Editor’s Introduction I first met Hoffman a number of years ago when I moved into a cheap rooming house near the University of Minnesota’s Minneapolis campus. As I handed my check to the landlord he suddenly mentioned (“Oh! By the way. . .”) that the gentleman living above me was, well, a little crazy. At that moment Hoffman rumbled around the corner in the tiny hallway and grumbled, “Crazy? I’ll show you crazy!” Believe me, he has. But I can see why. Born in Wisconsin, Hoffman had a grandfather who was wounded at the Chicago Haymarket Riot in 1886. As love would have it, his other grandfather may well have been the man who shot him. No one knows for sure.
He left home as a teen, understandably, and eventually became involved with the floundering International Workers of the World. A pretty comrade named Emma (pictured on the front cover of this volume, eighth from the right) convinced him to take her to the Wobblies International Conference in Rome, where they were immediately arrested. Then, as Hoffman tells it, a “very nasty man” said to him, “You may keep your principles or you may keep your ‘apparatus.’ It’s of no consequence to me either way, but I encourage you, join us and fuck!”

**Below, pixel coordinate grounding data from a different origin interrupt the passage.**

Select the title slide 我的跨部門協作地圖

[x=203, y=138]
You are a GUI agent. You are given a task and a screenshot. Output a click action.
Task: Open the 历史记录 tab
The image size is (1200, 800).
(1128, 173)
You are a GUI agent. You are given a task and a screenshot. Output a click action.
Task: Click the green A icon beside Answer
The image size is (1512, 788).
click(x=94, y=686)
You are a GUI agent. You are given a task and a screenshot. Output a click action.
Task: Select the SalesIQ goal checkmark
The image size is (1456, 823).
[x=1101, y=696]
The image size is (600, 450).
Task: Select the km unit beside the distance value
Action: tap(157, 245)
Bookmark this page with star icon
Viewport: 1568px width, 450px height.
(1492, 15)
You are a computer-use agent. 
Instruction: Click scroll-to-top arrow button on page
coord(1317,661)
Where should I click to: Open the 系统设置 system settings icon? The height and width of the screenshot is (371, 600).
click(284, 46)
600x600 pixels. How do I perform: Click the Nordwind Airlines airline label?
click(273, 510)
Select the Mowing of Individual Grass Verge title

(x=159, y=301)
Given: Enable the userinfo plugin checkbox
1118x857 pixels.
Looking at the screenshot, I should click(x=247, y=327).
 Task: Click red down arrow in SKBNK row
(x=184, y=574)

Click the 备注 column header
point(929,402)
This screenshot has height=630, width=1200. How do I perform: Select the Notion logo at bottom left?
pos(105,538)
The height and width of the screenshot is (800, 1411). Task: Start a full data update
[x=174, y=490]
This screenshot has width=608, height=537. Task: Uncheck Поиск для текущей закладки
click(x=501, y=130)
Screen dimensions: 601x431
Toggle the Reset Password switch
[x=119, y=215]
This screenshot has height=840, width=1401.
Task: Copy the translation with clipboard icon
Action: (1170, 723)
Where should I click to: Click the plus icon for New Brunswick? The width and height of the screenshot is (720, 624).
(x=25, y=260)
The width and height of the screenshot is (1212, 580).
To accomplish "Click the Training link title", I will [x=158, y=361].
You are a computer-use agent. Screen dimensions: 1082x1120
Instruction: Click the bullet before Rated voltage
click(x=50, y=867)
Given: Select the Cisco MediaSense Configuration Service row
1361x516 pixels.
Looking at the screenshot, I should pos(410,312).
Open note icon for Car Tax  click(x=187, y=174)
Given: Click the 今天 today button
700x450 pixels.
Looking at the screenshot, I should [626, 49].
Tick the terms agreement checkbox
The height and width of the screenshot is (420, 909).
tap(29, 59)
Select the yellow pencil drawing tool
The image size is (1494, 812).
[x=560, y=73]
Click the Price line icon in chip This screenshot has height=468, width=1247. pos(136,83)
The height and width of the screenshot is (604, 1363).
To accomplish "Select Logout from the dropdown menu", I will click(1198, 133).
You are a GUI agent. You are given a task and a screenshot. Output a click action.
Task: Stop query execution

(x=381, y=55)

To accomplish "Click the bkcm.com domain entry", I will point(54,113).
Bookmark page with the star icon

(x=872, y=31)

During World War II he was captured by British troops in North Africa, and returned to the United States where he was imprisoned for conspiring with fascists. He served three years and was released. In 1947 he married Liza Waters, who five years later committed suicide in a fit of depression after Hoffman was again imprisoned, this time for having been a Wobblie.
| | Bereaved and disoriented, Hoffman wandered the world for a hazy decade or two after his release (“A voice crying in the Wilderness!” he says). He finally discovered his niche on the West Bank in Minneapolis where he conned gullible, hero- seeking students into buying him drugs and liquor. When I met him he lived on the East Bank, but not much else had changed. To this day intent young scholars still visit Hoffman to inveigh against violence and environmental poisoning as they smoke and drink themselves into vomiting stupors. I wish them all well.
Hoffman likes dogs, cats, birds, fish, lizards; ferns, and beetles and has at least one specimen of each residing in his room. He paints, makes frames, composes dreadful hammered dulcimer music, and writes “poetry” on cast-off photocopies that he tosses to the floor for his menagerie to play with. Some survive.